No. It is not possible for a modern IC such as an MCU having I/O protection diodes to enable/disable its own power using a single external N-Channel or P-Channel device. The reason is that the path broken by the single switch ends up being partially completed through I/O pin's internal protection diode and your pulldown resistor, and depending on the voltage drop that results across that, partial turn on the FET itself. This is enough to have the processor at least partially on - perhaps not enough to operate, but enough to keep consuming battery, and in some cases also enough to make clean startup on manual operation of the power switch unworkable.
To make this work, you need two stages of switching - two fets are a possibility.
However another easy one is to use one of the USB power switches chips intended to be included in the rarely seen "full" USB hubs that have software control of the downstream ports' power.
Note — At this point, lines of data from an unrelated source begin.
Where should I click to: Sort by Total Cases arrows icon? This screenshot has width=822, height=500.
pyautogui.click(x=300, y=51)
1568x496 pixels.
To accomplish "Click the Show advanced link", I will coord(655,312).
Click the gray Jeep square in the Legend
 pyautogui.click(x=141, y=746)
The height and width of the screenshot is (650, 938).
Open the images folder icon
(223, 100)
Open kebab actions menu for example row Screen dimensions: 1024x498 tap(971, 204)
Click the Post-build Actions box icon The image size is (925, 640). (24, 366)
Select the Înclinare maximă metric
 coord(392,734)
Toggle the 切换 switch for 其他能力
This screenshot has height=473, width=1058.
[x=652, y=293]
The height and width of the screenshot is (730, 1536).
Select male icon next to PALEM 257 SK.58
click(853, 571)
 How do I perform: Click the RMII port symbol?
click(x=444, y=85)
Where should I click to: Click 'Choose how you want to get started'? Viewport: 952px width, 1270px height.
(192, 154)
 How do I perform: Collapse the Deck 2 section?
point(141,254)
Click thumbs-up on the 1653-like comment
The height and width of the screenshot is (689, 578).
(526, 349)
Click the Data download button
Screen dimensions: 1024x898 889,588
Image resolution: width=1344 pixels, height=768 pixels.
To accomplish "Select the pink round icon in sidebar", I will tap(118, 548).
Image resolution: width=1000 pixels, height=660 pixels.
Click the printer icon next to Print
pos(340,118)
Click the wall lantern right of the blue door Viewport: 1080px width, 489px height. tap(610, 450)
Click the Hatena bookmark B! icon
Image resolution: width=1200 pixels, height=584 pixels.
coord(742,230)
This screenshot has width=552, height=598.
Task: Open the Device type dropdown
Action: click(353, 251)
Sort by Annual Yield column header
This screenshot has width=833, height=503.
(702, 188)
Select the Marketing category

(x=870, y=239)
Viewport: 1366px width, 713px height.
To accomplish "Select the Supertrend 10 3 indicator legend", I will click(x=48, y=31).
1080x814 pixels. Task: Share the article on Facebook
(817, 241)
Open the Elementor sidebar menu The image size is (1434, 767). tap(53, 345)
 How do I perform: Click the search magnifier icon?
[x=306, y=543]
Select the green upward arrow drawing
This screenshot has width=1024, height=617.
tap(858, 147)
These are hardly ever fitted in the hubs sold, but they exist as a part, are easy to apply, typically have low leakage, and are often specified to operate correctly both substantially below and somewhat above the 5v they would see in a USB application. Most importantly, they are multi-stage solutions in a single package - typically they function as high side switches, but they are enabled by an input going high, and as result, they do not suffer the parasitic partial turn on issue via the MCU's protection diodes in the way that a high side switch enabled by an input going low would. I believe the RT9701 that I used in the past to do this with an ESP8266 is officially discontinued, but still available and likely replaced by newer similar parts.
Given your input voltage, another thing to consider would be using a regulator with an active-high enable input. But realize that a linear regulator is an inherently wasteful device, and a lot of the compact switchers don't have very high input voltage allowance.